**Task brief**
Please quote exactly the lines below from the line containing "The image size is (794, 612)." to the line containing "Click the horizontal", both lines included, and nothing else.

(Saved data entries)

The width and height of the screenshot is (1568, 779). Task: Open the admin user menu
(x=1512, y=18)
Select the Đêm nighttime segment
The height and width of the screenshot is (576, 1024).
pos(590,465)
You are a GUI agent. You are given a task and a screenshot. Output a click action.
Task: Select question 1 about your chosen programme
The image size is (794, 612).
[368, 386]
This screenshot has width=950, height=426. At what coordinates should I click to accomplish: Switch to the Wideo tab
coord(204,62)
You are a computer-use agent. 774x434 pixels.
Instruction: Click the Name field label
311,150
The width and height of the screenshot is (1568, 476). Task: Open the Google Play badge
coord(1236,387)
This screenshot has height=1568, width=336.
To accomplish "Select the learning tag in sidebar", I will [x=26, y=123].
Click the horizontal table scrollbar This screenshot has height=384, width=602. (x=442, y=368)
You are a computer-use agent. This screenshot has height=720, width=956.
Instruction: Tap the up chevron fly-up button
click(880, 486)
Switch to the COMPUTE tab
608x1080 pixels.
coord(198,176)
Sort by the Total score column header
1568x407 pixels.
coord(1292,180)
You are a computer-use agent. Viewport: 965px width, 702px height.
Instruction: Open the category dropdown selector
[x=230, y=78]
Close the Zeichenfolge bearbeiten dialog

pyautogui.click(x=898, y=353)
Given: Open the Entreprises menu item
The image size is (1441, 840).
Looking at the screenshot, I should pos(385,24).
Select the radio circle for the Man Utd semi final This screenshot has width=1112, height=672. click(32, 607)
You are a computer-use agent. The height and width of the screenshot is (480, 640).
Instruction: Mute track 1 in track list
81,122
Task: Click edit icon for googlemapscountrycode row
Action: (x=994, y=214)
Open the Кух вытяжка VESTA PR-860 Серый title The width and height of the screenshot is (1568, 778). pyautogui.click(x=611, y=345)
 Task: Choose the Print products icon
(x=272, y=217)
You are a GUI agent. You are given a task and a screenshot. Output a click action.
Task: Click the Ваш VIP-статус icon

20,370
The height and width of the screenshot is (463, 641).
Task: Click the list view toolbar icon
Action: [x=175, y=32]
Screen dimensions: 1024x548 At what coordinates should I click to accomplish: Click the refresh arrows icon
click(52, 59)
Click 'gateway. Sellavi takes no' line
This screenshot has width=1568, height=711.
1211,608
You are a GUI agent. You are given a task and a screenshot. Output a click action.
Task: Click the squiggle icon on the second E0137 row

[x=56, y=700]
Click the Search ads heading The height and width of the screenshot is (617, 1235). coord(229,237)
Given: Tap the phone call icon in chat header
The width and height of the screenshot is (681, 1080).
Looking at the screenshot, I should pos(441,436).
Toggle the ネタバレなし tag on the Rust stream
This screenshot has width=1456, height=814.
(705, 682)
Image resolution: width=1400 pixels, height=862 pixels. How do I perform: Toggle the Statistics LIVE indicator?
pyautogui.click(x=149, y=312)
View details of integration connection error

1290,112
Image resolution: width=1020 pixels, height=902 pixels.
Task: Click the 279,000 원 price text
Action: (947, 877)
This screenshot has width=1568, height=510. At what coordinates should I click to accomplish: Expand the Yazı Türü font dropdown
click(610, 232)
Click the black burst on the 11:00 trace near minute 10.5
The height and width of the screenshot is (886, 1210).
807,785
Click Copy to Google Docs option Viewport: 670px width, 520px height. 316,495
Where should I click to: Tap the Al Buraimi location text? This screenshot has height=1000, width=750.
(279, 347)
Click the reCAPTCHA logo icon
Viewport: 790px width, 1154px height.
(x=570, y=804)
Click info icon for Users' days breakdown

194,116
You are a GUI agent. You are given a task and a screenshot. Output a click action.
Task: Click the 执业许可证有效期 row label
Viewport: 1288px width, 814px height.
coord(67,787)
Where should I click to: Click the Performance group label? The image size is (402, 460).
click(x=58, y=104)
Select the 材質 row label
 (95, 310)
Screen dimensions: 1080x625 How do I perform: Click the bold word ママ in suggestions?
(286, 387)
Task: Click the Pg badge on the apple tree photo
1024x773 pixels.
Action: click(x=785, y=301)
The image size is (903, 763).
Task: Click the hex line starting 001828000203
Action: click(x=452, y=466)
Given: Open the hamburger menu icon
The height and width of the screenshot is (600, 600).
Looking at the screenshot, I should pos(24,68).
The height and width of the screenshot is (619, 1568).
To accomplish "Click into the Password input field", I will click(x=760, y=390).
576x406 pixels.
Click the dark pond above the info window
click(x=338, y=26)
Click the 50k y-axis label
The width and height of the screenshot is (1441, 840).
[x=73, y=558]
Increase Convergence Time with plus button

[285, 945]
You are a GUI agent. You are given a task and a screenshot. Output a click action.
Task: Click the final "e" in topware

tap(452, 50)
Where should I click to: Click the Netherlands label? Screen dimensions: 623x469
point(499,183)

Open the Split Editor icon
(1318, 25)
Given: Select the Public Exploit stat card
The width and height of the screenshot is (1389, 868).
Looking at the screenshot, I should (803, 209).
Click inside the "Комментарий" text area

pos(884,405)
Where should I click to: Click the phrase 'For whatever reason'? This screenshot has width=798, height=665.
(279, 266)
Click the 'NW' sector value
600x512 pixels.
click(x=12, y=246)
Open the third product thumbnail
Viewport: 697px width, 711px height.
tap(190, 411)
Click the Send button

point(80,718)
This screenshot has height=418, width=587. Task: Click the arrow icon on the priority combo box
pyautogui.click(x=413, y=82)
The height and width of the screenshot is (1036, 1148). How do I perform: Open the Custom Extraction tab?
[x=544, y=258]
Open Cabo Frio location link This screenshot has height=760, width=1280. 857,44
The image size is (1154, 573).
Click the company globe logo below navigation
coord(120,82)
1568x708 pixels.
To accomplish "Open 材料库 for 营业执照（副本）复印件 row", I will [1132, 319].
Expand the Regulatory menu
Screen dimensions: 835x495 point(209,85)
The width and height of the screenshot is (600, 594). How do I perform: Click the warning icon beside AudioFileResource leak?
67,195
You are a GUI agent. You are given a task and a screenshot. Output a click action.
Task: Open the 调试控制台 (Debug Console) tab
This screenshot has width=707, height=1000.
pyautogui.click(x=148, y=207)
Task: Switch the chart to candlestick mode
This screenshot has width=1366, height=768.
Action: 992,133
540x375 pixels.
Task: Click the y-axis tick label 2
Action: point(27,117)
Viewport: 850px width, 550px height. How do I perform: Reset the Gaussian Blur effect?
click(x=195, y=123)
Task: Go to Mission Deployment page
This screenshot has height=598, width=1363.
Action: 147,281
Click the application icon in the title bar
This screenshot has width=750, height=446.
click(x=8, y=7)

**Solution for this problem**
The image size is (794, 612).
[368, 386]
This screenshot has width=950, height=426. At what coordinates should I click to accomplish: Switch to the Wideo tab
coord(204,62)
You are a computer-use agent. 774x434 pixels.
Instruction: Click the Name field label
311,150
The width and height of the screenshot is (1568, 476). Task: Open the Google Play badge
coord(1236,387)
This screenshot has height=1568, width=336.
To accomplish "Select the learning tag in sidebar", I will [x=26, y=123].
Click the horizontal table scrollbar This screenshot has height=384, width=602. (x=442, y=368)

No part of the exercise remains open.